23Na-NMR studies of Na + interaction with human red cell membranes from normotensives and hypertensives

Abstract

Na + interaction with unsealed human red cell ghosts has been studied by 23Na-NMR relaxation rate ( R 1) measurements. Data on a total of nine subjects including seven volunteer normotensives (NBP) and two untreated hypertensives (HBP) are presented. Qualitative treatment of the data gives information on the dynamic behavior of Na + undergoing fast exchange between the free and bound states. The excess longitudinal relaxation rate (Δ R) −1 plotted against total [Na +], known as the James-Noggle plot, exhibits different behavior for NBP and HBP ghosts, with a relatively low binding constant of approx. 100 M −1 for HBP ( p<0.025) compared to a high constant of 500–1000 M −1 for NBP. To associate our NMR data with membrane-bound (Na ++K +)-ATPase, 23Na relaxation rates were measured in the presence of 5 mM ouabain.

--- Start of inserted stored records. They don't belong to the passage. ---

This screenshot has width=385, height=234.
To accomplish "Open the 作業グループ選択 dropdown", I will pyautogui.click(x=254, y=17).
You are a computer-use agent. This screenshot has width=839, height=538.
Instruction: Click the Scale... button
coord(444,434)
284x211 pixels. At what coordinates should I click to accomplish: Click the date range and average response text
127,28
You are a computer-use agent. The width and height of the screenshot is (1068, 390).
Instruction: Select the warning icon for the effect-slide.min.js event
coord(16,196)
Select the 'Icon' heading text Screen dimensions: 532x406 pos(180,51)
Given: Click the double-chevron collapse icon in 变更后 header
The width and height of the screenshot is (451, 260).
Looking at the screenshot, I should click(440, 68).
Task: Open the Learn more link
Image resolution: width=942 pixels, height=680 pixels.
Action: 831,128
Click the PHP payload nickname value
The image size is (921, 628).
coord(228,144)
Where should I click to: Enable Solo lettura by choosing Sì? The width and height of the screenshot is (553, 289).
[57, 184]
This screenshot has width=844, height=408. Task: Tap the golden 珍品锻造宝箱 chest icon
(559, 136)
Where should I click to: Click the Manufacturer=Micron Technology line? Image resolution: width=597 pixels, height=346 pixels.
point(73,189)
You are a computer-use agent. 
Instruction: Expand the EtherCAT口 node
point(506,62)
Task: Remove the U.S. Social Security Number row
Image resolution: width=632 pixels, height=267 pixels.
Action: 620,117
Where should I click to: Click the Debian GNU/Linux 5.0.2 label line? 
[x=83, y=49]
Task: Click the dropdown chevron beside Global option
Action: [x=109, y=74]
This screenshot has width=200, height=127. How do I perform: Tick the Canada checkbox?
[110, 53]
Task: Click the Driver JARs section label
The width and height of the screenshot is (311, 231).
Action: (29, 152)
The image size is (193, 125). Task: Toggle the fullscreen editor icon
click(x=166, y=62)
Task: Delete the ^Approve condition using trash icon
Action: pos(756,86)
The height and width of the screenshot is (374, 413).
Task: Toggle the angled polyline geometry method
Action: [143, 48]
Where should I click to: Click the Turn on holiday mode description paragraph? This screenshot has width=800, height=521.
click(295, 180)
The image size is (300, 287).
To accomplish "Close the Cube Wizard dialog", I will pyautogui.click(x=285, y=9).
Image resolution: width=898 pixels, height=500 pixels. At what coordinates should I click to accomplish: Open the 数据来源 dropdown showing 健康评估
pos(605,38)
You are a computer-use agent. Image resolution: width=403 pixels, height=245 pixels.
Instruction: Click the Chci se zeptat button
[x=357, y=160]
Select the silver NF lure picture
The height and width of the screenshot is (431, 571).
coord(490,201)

James-Noggle plots constructed for ouabain-sensitive excess relaxation rates show the binding for NBP to be even high affinity (10 3 M −1) but low capacity. These data may suggest that for a given amount of intracellular Na +, the binding affinity could determine the distribution of Na + between the membrane and cytoplasm, and that the (Na ++ K +) -ATPase which is primarily responsible for the Na + affinity might assume an abnormal transport mechanism in HBP membranes.